A rubric is, we could say, just a series of scales that use the same values with something like the operationalization of each value specified.

Rubrics are, in other words, nothing new. Why then, our first question must be, do assessment fanatics act as if rubrics are new, something they have discovered and delivered to higher education?

I would submit that the answer is ignorance and naivete. They just don't know.

A second question is why their rubrics are so often so unsophisticated. Most rubrics you find on assessment websites, for example, suggest no appreciation for something as elementary as the difference between ordinal, interval, and ratio measurements. Take this one, which is a meta-rubric (an assessment rubric for rating efforts at assessment using rubrics). (Source: WASC)

Criterion	Initial	Emerging	Developed	Highly Developed
Comprehensive List
Assessable Outcomes
Alignment
Assessment Planning
The Student Experience

Looks orderly enough, eh? Let's examine what's in one of the boxes. Here's the text for "Assessment Planning" at the "Developed" level:

The program has a reasonable, multi-year assessment plan that identifies when each outcome will be assessed. The plan may explicitly include analysis and implementation of improvements.

It looks like we need another rubric because we've got lots going on here:

What makes a "reasonable, multi-year plan"?
Mainly what we need here are dates : when will each outcome be assessed.
How should the assessor rate the "may-ness" of analysis and implementation? Apparently these do not make the plan better or worse since they may or may not be present.

Our next analytical step might be to look at what varies between the different levels of "Assessment Planning" but first let's ask what conceptual model lies behind this approach? It's very much that of developmental studies, especially psychology. The columns are, thus, stages of development. In psychology or child development the columns have some integrity in the natural stages a person goes through. Dimensions may be independent in terms of measurement but highly correlated (typically with chronology) and so "stages" emerge naturally from the data.

In the case of assessment, though, these are a priori categories made up by small minds who like to put things in boxes. And the analogy they are making when they make them up is very much to child development.

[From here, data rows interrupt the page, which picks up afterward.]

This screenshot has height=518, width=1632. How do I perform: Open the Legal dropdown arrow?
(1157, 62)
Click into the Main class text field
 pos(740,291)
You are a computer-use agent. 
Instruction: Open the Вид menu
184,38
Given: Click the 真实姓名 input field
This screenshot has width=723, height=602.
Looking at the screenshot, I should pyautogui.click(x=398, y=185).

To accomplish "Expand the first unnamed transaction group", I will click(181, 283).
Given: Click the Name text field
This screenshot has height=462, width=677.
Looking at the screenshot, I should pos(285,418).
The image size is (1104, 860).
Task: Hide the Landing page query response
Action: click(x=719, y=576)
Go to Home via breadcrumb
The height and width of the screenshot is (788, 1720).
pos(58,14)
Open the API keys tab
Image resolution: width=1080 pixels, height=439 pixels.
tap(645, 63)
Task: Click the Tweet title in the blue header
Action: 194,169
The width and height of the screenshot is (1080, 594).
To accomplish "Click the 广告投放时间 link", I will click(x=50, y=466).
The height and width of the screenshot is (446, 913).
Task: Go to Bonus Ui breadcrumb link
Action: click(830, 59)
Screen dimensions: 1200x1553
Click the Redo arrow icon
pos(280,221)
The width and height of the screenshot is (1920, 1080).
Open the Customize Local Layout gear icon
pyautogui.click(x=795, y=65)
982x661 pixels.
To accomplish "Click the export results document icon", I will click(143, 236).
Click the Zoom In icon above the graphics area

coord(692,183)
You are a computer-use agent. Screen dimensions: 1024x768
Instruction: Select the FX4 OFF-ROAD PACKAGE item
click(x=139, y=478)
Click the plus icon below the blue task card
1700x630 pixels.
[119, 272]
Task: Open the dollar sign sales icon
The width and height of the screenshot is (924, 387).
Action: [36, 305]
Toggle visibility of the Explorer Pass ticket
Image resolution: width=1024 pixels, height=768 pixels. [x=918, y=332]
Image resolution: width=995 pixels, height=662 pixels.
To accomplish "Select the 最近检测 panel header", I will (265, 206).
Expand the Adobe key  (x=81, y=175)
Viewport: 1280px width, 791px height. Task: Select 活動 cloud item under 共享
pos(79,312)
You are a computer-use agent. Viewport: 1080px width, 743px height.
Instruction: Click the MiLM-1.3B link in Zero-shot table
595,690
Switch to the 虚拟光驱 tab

An assessment rubric is a grown up version of kindergarten report cards.

Friday, August 28, 2009

Why Do We Need a Faculty Assessment Committee?

Any time we create a committee we should stop and ask why. The baseline for answering that question should be the world (or institution) without the committee. How was it? How would it be?

When I think about that in this case, here's what I come up with. With no practicing assessment committee (it was appointed but never met last year):

Faculty have felt little opportunity for real input into assessment
The process has in fact, over the years, been dominated by non-faculty and non-academics.
Many faculty members are unimpressed with the process. Substantive missteps have been frequent. Faculty members' assessments of assessment span the range from feeling insulted by the unprofessional and intellectually demeaning tone with which assessment has frequently been conveyed to serious criticism of the validity of the methods used in assessment and real concern about how it is consistently ignored or dismissed. And much in between.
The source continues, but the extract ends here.